● Problems and tasks
a) List everyone the panel announcement calls "Professor."
b) From the panel announcement, output the text from "PATRICK SIMON is" up to and including "and Economic Studies).".
c) Go on with the panel announcement about Muslim minorities in France, Quebec and Canada, starting after its last sentence.

● Text block
###
In this special panel discussion, experts from France and Canada will present and discuss recent survey research assessing the integration of Muslim minorities in France, Quebec and Canada.

Program

3:50-4:00 Registration
4:00-4:05 Welcome address: Professor Randall Hansen, Director, Munk School of Global Affairs
4:05-4:10 Opening remarks: Mr. Marc Trouyet, Consul General of France in Toronto
4:10-4:40 Dr Patrick Simon, Institut National d’Etudes Démographiques (INED): “Muslims in France: Religion and the Experience of Exclusion”
4:40-5:10 Professor Jeffrey Reitz, Harney Program in Ethnic, Immigration and Pluralism Studies, Munk School of Global Affairs, University of Toronto: “Muslims in France, Canada and Quebec: Inclusion and Exclusion across Settings”
5:10-5:20 Professor Abdie Kazemipur, Department of Sociology, University of Lethbridge
5:20-5:30 Professor Valérie Amiraux, Department of Sociology, Université de Montréal
5:30-6:00 Q&A
6:00-7:00 Reception

PATRICK SIMON is Director of Research at the Institut national d’études démographiques (National Institute for Demographic Studies; INED). He was a Visiting Scholar at the Advanced Research Collaborative program at CUNY (2015-2016) and at the Russell Sage Foundation in 2010-11. Trained as a sociodemographer at L’École des hautes études en sciences sociales (School for Advanced Studies in the Social Sciences; EHESS), where he earned a doctoral degree in 1994, he has studied social and ethnic segregation in French cities, antidiscrimination policies, and the integration of ethnic minorities in European countries. He is one of the principal investigators of a large survey, Trajectories and Origins: The Diversity of Population in France, conducted by INED and the Institut national de la statistique et des études économiques (National Institute of Statistics and Economic Studies).
###
● Information shown
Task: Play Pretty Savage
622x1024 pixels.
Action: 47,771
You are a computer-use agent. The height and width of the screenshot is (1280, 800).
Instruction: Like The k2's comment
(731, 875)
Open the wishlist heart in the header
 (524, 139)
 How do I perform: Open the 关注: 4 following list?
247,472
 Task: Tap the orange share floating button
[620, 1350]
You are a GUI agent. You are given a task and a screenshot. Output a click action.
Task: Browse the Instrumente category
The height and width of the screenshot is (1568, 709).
###
● Answers for this exercise
a)
Randall Hansen
Jeffrey Reitz
Abdie Kazemipur
Valérie Amiraux

b)
PATRICK SIMON is Director of Research at the Institut national d’études démographiques (National Institute for Demographic Studies; INED). He was a Visiting Scholar at the Advanced Research Collaborative program at CUNY (2015-2016) and at the Russell Sage Foundation in 2010-11. Trained as a sociodemographer at L’École des hautes études en sciences sociales (School for Advanced Studies in the Social Sciences; EHESS), where he earned a doctoral degree in 1994, he has studied social and ethnic segregation in French cities, antidiscrimination policies, and the integration of ethnic minorities in European countries. He is one of the principal investigators of a large survey, Trajectories and Origins: The Diversity of Population in France, conducted by INED and the Institut national de la statistique et des études économiques (National Institute of Statistics and Economic Studies).

c)
JEFFREY G. REITZ is a Professor of Sociology and Director of the R.F. Harney Program of Ethnic, Immigration and Pluralism Studies at the Munk School of Global Affairs, University of Toronto, and Professor and former Chair in the University’s Department of Sociology. Professor Reitz has published extensively on immigration and inter-group relations; his work had emphasized the case of Canada in comparative perspective, and he also has written on policies for immigration, immigrant employment, and multiculturalism. Recent articles have appeared in the International Migration Review, Ethnic and Racial Studies, the Journal of Ethnic and Migration Studies, Social Science Research, and Patterns of Prejudice. He is a member of the Centre d’analyse et d’intervention sociologiques, L’École des Hautes Études en Sciences Sociales; in 2017 he will be Visiting Fellow at the City University of New York Graduate Center.

ABDIE KAZEMIPUR is the University Scholar research chair in social sciences at the Department of Sociology, University of Lethbridge; and as of next month, the Chair of Ethnic Studies at University of Calgary. Previously, he served as Stephen Jarislowsky Chair in Culture Change and Immigration at Memorial University of Newfoundland. He has also been the founding director of two research data centres at the University of Lethbridge and Memorial University. He conducts research on the socio-economic experiences of immigrants in Canada and the socio-cultural developments in the Middle East, on which he has published seven books. His most recent book, The Muslim Question in Canada: A Story of Segmented Integration (UBC Press, 2014), received the 2015 John Porter Excellence Award from the Canadian Sociological Association. He is currently working on a new book titled Sacred as Secular: Secularization under Theocracy in Iran. Commentaries and interviews about his works have appeared in The Globe and Mail, The Toronto Star, National Post, la Presse, Winnipeg Free Press, Vancouver Sun, Lethbridge Herald, Global TV, TVO, and Russia Today TV, among others.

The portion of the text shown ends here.